A little over a year from the first moves to clarify the status of daily fantasy sports in Ohio, the state Senate has passed bill H132, which in late May this year sailed through the House on an 82 vs. 15 vote before being referred to the Senate.
The bill has now been referred to Governor John Kasich for signature into state law, making Ohio the second top-10 state in terms of population to enact fantasy sports legislation, joining New York.
Republican Senator Dave Burke spoke for the bill, saying it will legalise and regulate an activity for people who can pick sports winners.
“I don’t consider that gambling – I consider that skill,” Burke said.
Fellow Republican Sen. Bill Coley reportedly wanted more regulations on fantasy gaming, emphasising that he’s not against gambling, but is against bad law. He also proposed a 6 percent tax, which was not supported.
Our readers may recall that the conversation on DFS began in September 2016, when state Attorney General Mike DeWine suggested that the state’s General Assembly address the lack of clarity for paid-entry fantasy sports through legislation, writing:
“It is unclear whether DFS websites, as currently operating, violate R.C. Chapter 2915. Due to this lack of clarity, and the variety of laws DFS implicates, the General Assembly may want to address this issue”
That was followed by both pro and anti-legislative proposals from state lawmakers, culminating in H132 from Reps. Dever and McColley, who proposed that the Ohio Casino Control Commission exercise oversight on the vertical.
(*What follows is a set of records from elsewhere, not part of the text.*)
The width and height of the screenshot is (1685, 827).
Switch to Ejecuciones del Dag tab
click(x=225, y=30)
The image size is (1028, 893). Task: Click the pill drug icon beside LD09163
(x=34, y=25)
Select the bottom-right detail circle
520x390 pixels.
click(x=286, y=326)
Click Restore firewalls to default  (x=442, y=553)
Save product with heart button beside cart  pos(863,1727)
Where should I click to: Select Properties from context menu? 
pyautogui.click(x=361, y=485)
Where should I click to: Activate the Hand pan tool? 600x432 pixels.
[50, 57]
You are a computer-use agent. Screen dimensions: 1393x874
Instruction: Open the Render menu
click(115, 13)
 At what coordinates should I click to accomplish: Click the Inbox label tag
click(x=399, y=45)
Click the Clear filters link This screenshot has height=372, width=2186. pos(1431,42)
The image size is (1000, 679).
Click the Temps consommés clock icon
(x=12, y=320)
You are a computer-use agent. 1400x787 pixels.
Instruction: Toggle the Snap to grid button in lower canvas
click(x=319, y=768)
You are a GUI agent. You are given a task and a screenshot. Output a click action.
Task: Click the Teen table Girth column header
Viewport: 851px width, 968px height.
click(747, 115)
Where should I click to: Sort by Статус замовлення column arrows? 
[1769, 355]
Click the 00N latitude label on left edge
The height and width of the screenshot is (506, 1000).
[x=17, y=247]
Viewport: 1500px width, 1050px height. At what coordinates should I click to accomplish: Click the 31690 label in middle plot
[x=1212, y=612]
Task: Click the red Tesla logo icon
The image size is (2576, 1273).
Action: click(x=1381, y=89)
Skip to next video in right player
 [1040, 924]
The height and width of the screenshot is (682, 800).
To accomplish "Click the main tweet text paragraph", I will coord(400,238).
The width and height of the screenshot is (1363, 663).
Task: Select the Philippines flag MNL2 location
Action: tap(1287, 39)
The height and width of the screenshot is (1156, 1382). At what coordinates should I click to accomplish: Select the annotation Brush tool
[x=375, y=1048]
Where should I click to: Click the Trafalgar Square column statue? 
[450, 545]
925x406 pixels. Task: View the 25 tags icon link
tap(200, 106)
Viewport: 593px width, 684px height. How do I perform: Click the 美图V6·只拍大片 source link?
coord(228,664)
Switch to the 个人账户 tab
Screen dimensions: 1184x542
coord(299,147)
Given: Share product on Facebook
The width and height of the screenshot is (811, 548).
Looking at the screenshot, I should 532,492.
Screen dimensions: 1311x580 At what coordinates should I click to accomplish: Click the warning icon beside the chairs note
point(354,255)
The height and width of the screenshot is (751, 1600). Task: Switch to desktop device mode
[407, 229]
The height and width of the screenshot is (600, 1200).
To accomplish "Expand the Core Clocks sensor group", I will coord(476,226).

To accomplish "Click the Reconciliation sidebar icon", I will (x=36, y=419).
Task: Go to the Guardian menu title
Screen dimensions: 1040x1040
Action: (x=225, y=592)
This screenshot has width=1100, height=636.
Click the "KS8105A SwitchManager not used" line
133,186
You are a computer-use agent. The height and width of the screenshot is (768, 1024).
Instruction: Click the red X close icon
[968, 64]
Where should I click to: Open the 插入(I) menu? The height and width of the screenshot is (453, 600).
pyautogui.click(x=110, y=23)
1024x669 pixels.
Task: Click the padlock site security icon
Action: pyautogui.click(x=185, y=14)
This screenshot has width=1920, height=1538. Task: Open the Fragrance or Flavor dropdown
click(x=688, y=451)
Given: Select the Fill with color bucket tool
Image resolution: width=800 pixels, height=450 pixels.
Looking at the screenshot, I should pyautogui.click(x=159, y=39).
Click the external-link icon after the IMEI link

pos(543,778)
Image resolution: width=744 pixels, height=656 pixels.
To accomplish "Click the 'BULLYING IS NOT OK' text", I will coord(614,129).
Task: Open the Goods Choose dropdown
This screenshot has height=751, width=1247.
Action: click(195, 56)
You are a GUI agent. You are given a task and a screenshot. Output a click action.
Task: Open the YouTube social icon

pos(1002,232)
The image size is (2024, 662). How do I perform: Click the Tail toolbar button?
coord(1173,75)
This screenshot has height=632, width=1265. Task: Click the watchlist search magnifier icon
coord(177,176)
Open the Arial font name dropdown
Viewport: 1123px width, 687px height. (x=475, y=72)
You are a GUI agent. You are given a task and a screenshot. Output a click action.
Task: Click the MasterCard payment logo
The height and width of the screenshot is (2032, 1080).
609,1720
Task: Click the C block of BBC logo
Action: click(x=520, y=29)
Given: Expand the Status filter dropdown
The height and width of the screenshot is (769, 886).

Other provisions in the bill are a very reasonable $10,000 maximum licensing fee; no operational tax; the usual consumer protections such as age verification, self-exclusion, and segregation of funds, along with operator integrity, financial and background checks. There is a specific prohibition on kiosk-based contests in retail locations, ruling out DFS contests at bricks and mortar establishments.